→ **Task prompt**
Your answer is the lines below, exactly, from the one that contains "Shows (640, 213)" through the one that contains "Wholesale Account login (651, 2326)", both included.

*** Block opens ***

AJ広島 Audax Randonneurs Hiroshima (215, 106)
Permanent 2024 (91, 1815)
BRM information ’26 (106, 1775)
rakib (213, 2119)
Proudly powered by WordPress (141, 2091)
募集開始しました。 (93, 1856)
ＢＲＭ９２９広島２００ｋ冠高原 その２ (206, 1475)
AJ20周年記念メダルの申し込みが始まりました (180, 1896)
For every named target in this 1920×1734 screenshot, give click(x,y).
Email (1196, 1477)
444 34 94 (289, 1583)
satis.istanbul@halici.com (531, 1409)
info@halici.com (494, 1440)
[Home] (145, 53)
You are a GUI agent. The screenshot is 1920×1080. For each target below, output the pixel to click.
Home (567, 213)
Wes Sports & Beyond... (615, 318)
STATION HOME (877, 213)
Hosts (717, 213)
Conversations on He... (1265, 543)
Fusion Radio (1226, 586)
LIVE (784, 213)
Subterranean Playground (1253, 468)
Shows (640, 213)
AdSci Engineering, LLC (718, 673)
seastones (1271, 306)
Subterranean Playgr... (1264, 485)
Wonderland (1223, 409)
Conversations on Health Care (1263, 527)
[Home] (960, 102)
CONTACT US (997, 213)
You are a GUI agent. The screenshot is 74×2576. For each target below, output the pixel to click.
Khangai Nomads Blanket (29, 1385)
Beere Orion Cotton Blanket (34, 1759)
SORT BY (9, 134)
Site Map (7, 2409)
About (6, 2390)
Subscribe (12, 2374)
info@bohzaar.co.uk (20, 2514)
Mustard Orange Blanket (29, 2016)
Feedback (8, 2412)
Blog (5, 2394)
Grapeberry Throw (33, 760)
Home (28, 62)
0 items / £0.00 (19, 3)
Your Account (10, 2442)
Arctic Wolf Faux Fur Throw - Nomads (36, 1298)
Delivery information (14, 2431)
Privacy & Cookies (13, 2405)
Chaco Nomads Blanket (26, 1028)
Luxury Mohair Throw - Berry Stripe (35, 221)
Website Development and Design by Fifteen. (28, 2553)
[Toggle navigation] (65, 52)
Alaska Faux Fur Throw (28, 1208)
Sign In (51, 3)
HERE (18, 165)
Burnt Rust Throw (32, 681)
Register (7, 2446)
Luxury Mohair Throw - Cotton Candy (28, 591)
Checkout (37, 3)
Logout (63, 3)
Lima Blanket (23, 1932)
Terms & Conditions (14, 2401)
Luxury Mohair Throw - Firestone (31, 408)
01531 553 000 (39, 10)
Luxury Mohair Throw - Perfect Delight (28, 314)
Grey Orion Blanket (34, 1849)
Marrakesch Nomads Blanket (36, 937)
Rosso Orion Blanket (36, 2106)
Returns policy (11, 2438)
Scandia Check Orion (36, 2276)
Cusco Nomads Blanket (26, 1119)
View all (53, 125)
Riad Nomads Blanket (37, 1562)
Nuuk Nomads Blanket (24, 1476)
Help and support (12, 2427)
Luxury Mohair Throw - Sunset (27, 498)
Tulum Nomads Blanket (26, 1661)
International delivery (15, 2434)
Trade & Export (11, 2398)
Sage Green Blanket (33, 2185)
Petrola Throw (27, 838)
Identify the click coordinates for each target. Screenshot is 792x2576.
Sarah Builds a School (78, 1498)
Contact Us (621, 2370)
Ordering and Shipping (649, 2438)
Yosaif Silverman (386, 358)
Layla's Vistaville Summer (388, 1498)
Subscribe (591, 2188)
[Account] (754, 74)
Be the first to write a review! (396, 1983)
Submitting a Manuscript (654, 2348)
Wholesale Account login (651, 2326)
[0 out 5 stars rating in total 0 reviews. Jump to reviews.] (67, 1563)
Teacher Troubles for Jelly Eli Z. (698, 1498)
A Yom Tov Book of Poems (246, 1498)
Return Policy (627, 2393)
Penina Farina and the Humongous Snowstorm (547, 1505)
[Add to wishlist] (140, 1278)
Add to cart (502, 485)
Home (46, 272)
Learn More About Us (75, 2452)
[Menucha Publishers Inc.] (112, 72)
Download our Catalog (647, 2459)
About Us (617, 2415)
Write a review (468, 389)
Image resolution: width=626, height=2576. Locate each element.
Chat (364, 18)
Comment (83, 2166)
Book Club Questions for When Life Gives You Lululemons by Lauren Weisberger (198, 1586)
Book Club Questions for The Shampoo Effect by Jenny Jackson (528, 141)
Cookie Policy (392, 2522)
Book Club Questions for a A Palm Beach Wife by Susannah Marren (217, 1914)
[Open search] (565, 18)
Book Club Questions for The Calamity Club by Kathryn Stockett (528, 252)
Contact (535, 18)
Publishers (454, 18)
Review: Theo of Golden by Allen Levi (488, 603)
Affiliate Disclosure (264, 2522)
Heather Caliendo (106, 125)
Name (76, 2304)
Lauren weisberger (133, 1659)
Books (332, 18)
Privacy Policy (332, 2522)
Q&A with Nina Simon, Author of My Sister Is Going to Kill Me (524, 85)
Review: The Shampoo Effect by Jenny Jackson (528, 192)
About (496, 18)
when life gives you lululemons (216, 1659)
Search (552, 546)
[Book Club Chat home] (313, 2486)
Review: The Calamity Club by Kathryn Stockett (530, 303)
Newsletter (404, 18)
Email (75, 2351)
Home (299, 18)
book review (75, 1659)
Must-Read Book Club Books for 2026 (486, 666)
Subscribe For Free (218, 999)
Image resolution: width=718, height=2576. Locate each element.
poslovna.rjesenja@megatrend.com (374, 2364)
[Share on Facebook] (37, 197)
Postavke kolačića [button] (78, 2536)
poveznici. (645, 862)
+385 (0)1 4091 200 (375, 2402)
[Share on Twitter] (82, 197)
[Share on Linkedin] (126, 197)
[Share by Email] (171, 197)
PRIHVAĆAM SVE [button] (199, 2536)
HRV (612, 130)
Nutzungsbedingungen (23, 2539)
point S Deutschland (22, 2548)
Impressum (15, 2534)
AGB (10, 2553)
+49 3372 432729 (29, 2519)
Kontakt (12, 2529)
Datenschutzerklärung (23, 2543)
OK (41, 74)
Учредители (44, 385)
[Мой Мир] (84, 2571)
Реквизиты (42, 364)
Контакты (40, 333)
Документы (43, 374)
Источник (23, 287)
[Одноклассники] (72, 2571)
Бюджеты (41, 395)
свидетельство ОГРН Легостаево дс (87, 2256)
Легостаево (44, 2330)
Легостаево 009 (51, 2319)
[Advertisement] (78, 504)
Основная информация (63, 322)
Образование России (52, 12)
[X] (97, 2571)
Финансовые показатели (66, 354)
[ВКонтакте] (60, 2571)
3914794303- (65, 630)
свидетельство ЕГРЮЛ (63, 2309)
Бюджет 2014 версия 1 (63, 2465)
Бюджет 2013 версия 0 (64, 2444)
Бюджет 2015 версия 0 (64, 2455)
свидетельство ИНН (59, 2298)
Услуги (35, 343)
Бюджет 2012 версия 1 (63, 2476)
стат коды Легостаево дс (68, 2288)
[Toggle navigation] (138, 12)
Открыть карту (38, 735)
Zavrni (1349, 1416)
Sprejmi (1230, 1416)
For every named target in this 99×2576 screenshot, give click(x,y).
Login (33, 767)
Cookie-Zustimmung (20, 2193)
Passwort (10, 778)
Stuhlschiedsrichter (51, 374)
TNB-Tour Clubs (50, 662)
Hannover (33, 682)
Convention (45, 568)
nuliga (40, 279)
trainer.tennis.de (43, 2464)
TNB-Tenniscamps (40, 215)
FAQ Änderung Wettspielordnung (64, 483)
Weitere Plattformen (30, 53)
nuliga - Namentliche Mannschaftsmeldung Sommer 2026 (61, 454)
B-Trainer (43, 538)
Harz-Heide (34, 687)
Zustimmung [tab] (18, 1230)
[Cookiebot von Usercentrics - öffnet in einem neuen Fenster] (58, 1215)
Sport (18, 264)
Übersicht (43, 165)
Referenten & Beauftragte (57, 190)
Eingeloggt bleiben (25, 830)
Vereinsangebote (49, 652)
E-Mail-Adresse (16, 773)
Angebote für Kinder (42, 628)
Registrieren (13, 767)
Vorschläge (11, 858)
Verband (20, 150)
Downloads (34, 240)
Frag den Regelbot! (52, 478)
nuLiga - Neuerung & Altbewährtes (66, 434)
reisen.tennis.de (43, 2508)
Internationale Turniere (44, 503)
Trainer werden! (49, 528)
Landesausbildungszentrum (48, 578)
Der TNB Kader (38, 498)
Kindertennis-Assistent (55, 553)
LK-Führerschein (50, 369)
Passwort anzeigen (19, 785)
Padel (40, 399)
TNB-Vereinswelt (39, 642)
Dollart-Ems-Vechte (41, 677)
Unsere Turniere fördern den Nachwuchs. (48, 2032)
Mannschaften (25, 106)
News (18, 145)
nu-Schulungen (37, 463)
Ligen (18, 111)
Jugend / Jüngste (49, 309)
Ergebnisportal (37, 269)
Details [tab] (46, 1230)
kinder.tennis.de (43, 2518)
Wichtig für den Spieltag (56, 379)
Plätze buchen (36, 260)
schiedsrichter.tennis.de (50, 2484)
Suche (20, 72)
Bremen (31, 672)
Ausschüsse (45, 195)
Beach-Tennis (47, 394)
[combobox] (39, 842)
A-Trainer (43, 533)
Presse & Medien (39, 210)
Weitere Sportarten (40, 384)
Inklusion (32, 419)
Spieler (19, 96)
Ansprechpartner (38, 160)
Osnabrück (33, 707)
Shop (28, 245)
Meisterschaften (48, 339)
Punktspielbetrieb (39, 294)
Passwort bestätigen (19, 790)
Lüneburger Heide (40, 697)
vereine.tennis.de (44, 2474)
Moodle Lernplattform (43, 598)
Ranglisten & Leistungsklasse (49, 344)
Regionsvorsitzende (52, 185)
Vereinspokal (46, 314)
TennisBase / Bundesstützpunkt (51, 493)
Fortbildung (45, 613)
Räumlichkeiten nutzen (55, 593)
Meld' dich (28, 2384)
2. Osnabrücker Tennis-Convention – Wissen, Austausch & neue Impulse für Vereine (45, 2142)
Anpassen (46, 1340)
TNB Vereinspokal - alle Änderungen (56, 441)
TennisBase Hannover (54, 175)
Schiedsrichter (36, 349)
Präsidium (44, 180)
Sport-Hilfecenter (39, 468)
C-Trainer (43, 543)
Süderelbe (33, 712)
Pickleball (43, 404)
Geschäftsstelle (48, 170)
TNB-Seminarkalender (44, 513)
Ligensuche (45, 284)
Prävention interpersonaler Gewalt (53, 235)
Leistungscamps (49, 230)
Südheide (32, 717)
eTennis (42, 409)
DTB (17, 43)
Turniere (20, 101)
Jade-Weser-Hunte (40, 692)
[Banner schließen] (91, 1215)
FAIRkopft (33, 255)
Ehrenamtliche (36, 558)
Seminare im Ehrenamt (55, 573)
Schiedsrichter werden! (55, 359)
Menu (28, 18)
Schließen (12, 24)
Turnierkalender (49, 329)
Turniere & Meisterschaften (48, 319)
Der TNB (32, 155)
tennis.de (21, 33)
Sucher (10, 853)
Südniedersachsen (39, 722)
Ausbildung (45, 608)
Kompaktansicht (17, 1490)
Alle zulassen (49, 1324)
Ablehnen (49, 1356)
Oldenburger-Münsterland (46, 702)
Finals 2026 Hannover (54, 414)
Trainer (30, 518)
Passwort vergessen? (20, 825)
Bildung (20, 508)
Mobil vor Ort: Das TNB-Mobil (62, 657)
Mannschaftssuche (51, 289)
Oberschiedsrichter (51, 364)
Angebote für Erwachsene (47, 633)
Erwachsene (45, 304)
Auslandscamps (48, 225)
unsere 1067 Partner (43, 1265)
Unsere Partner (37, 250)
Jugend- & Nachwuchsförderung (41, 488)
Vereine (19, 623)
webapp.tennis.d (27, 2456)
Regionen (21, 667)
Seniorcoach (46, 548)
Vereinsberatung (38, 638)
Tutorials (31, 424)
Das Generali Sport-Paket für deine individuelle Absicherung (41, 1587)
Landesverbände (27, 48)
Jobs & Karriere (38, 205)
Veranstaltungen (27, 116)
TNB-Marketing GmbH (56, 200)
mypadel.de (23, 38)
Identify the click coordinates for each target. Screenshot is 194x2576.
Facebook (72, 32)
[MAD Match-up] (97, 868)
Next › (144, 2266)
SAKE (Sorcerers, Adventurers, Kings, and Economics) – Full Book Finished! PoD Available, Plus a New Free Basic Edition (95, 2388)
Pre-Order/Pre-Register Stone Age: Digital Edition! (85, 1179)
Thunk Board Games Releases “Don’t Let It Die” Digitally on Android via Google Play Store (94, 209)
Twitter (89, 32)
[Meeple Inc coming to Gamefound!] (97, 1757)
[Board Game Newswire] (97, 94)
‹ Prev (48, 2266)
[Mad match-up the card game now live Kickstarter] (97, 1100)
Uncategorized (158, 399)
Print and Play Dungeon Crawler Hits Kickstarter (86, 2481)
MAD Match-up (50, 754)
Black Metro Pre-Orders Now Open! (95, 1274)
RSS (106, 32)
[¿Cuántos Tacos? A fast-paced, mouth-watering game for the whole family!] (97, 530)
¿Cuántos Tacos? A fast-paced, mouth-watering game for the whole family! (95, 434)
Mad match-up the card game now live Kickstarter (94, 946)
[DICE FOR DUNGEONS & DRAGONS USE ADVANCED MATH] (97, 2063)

*** Block closes ***

→ **Completed exercise**
Shows (640, 213)
AdSci Engineering, LLC (718, 673)
seastones (1271, 306)
Subterranean Playgr... (1264, 485)
Wonderland (1223, 409)
Conversations on Health Care (1263, 527)
[Home] (960, 102)
CONTACT US (997, 213)
You are a GUI agent. The screenshot is 74×2576. For each target below, output the pixel to click.
Khangai Nomads Blanket (29, 1385)
Beere Orion Cotton Blanket (34, 1759)
SORT BY (9, 134)
Site Map (7, 2409)
About (6, 2390)
Subscribe (12, 2374)
info@bohzaar.co.uk (20, 2514)
Mustard Orange Blanket (29, 2016)
Feedback (8, 2412)
Blog (5, 2394)
Grapeberry Throw (33, 760)
Home (28, 62)
0 items / £0.00 (19, 3)
Your Account (10, 2442)
Arctic Wolf Faux Fur Throw - Nomads (36, 1298)
Delivery information (14, 2431)
Privacy & Cookies (13, 2405)
Chaco Nomads Blanket (26, 1028)
Luxury Mohair Throw - Berry Stripe (35, 221)
Website Development and Design by Fifteen. (28, 2553)
[Toggle navigation] (65, 52)
Alaska Faux Fur Throw (28, 1208)
Sign In (51, 3)
HERE (18, 165)
Burnt Rust Throw (32, 681)
Register (7, 2446)
Luxury Mohair Throw - Cotton Candy (28, 591)
Checkout (37, 3)
Logout (63, 3)
Lima Blanket (23, 1932)
Terms & Conditions (14, 2401)
Luxury Mohair Throw - Firestone (31, 408)
01531 553 000 (39, 10)
Luxury Mohair Throw - Perfect Delight (28, 314)
Grey Orion Blanket (34, 1849)
Marrakesch Nomads Blanket (36, 937)
Rosso Orion Blanket (36, 2106)
Returns policy (11, 2438)
Scandia Check Orion (36, 2276)
Cusco Nomads Blanket (26, 1119)
View all (53, 125)
Riad Nomads Blanket (37, 1562)
Nuuk Nomads Blanket (24, 1476)
Help and support (12, 2427)
Luxury Mohair Throw - Sunset (27, 498)
Tulum Nomads Blanket (26, 1661)
International delivery (15, 2434)
Trade & Export (11, 2398)
Sage Green Blanket (33, 2185)
Petrola Throw (27, 838)
Identify the click coordinates for each target. Screenshot is 792x2576.
Sarah Builds a School (78, 1498)
Contact Us (621, 2370)
Ordering and Shipping (649, 2438)
Yosaif Silverman (386, 358)
Layla's Vistaville Summer (388, 1498)
Subscribe (591, 2188)
[Account] (754, 74)
Be the first to write a review! (396, 1983)
Submitting a Manuscript (654, 2348)
Wholesale Account login (651, 2326)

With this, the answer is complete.